With laudation like that, it's needless to say that I was psyched to visit the area for the first time this previous fall. I flew out from San Francisco into Lexington, Kentucky a few days before Thanksgiving to spend my break from school getting acquainted with the reportedly immaculate expanses of sandstone cliffs.

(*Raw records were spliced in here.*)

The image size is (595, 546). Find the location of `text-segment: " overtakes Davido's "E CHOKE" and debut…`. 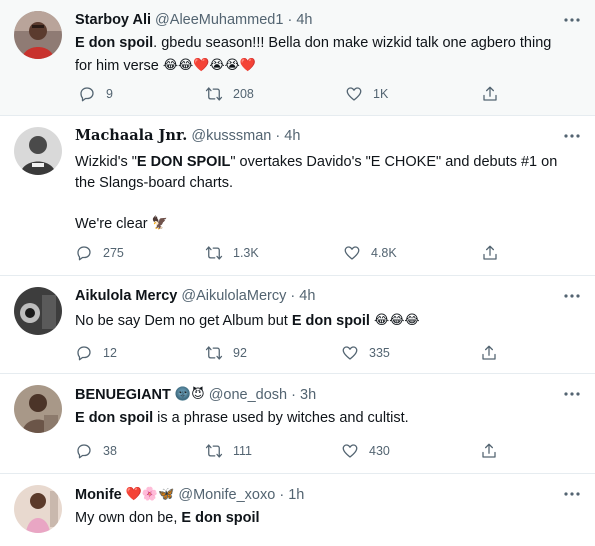

text-segment: " overtakes Davido's "E CHOKE" and debut… is located at coordinates (394, 162).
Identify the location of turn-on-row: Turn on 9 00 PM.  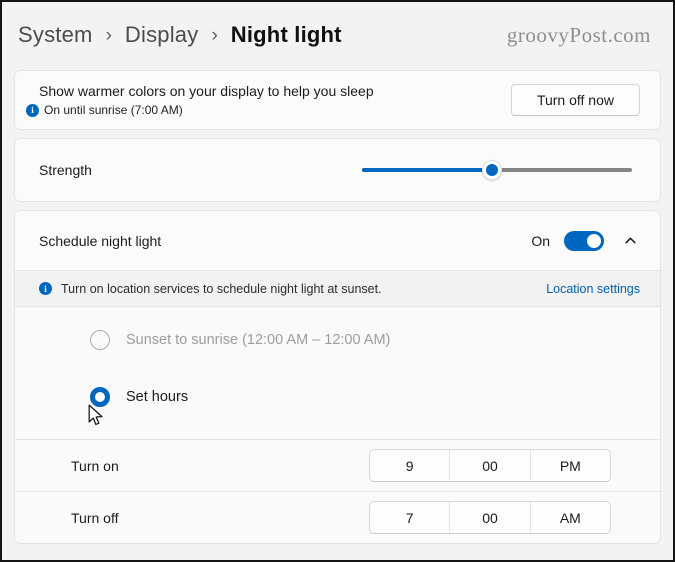
(338, 466).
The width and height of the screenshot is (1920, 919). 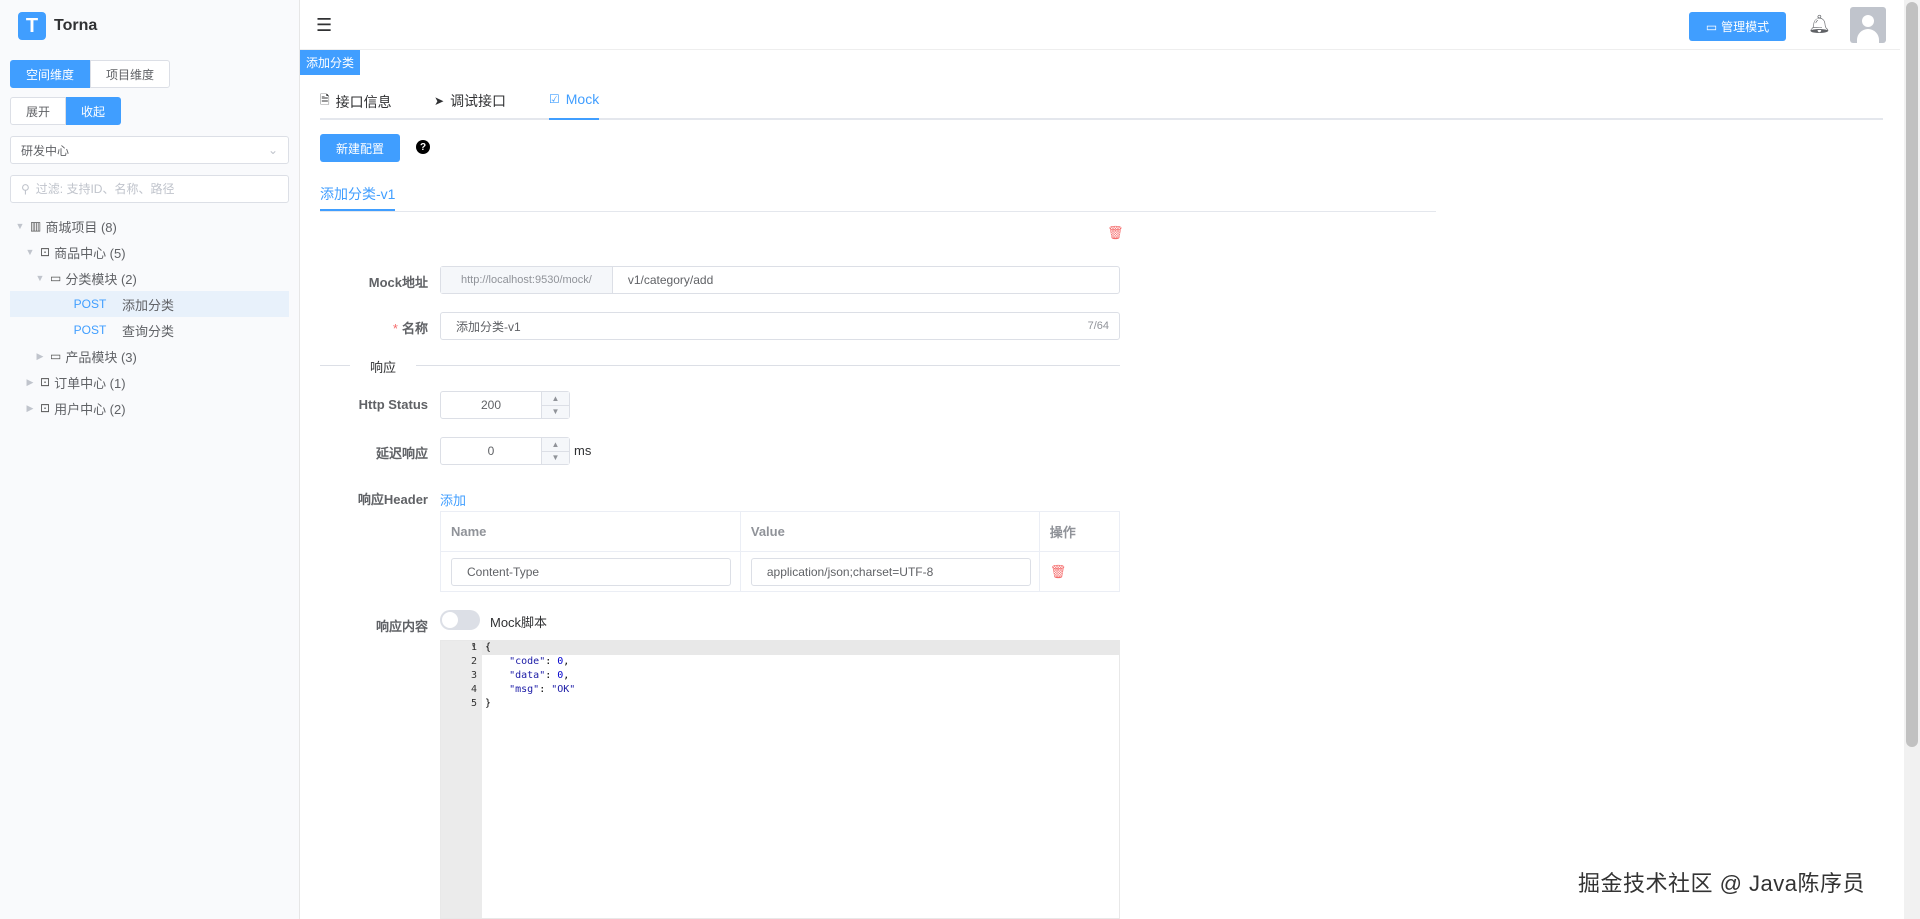 What do you see at coordinates (360, 148) in the screenshot?
I see `new-config-button: 新建配置` at bounding box center [360, 148].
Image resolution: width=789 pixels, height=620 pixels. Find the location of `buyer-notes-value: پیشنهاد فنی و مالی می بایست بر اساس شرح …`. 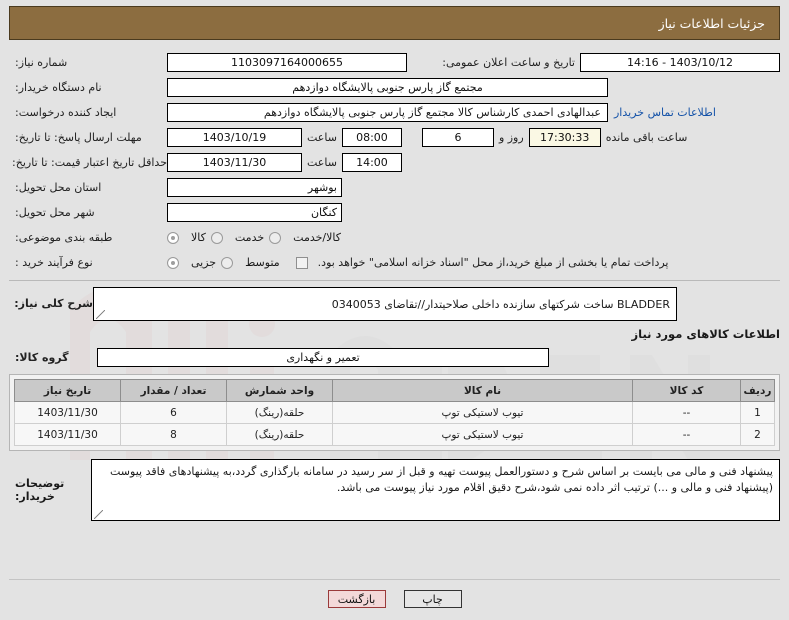

buyer-notes-value: پیشنهاد فنی و مالی می بایست بر اساس شرح … is located at coordinates (442, 480).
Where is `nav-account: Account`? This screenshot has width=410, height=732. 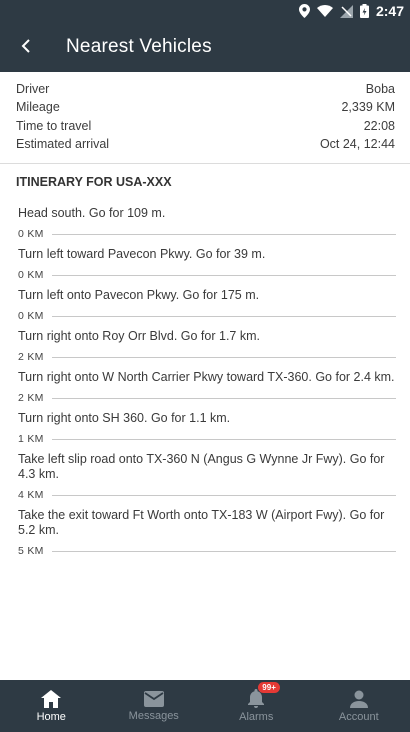 nav-account: Account is located at coordinates (359, 706).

Unfortunately, the weather didn't comply and I spent much of my nine days in Kentucky watching the rain from inside the small, cold and slightly run-down house I was crammed into with eight other climbers. It was damp, chilly, and oppressively dreary- not the most inspiring conditions.
even Zeke was bored
Thanks to the overhanging nature of many of the cliffs, I did get some climbing in even when it was pouring rain. It soon became clear to me why so many people fall in love with the Red- the sheer amount of high quality routes impressive, plus the holds on the rocks are just so interesting to grab and seem perfectly suited for human hands.
Me on Check Your Grip 12a (Alli Rainey photo)
Jonathan on SchizaFist 14a (Alli Rainey photo)
I wasn't quite as blown away as I had anticipated, but I'll chalk that up to the weather being such a limiting factor. It was hard to get psyched in the dismal grey omnipresent drizzle that loomed over us the entire time I was there. Smith Rock in Oregon still stands as my all-time favorite sport climbing area, then probably Ten Sleep, WY, with the Red coming in third. I'll revaluate that ranking after another visit to Kentucky, hopefully accompanied by some sunshine.